• [Problem to work on]: Retyping the entire listing exactly is the task.

• [Records provided]:

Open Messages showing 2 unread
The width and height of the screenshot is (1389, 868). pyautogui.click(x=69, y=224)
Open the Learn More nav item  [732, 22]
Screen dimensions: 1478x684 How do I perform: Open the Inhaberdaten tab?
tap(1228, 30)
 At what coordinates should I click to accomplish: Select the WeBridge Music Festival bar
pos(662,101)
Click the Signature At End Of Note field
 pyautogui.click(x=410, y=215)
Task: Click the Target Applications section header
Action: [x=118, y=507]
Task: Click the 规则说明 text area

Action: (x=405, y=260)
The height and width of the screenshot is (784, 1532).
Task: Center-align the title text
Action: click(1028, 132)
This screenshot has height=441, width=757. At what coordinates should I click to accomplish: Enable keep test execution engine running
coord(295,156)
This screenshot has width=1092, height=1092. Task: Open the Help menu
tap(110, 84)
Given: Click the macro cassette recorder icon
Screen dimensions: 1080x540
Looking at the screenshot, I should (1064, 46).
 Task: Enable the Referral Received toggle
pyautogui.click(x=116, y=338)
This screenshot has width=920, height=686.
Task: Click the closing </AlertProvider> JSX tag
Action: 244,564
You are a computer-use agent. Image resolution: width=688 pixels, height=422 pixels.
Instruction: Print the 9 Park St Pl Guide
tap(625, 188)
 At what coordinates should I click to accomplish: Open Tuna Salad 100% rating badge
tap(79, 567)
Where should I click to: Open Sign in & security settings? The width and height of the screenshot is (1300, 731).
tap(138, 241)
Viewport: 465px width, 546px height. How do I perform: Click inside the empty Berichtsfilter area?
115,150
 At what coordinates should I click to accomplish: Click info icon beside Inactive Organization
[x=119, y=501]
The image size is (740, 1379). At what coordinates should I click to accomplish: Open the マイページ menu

• [Solution to the exercise]:
Open Messages showing 2 unread
The width and height of the screenshot is (1389, 868). pyautogui.click(x=69, y=224)
Open the Learn More nav item  [732, 22]
Screen dimensions: 1478x684 How do I perform: Open the Inhaberdaten tab?
tap(1228, 30)
 At what coordinates should I click to accomplish: Select the WeBridge Music Festival bar
pos(662,101)
Click the Signature At End Of Note field
 pyautogui.click(x=410, y=215)
Task: Click the Target Applications section header
Action: [x=118, y=507]
Task: Click the 规则说明 text area

Action: (x=405, y=260)
The height and width of the screenshot is (784, 1532).
Task: Center-align the title text
Action: click(1028, 132)
This screenshot has height=441, width=757. At what coordinates should I click to accomplish: Enable keep test execution engine running
coord(295,156)
This screenshot has width=1092, height=1092. Task: Open the Help menu
tap(110, 84)
Given: Click the macro cassette recorder icon
Screen dimensions: 1080x540
Looking at the screenshot, I should (1064, 46).
 Task: Enable the Referral Received toggle
pyautogui.click(x=116, y=338)
This screenshot has width=920, height=686.
Task: Click the closing </AlertProvider> JSX tag
Action: 244,564
You are a computer-use agent. Image resolution: width=688 pixels, height=422 pixels.
Instruction: Print the 9 Park St Pl Guide
tap(625, 188)
 At what coordinates should I click to accomplish: Open Tuna Salad 100% rating badge
tap(79, 567)
Where should I click to: Open Sign in & security settings? The width and height of the screenshot is (1300, 731).
tap(138, 241)
Viewport: 465px width, 546px height. How do I perform: Click inside the empty Berichtsfilter area?
115,150
 At what coordinates should I click to accomplish: Click info icon beside Inactive Organization
[x=119, y=501]
The image size is (740, 1379). At what coordinates should I click to accomplish: Open the マイページ menu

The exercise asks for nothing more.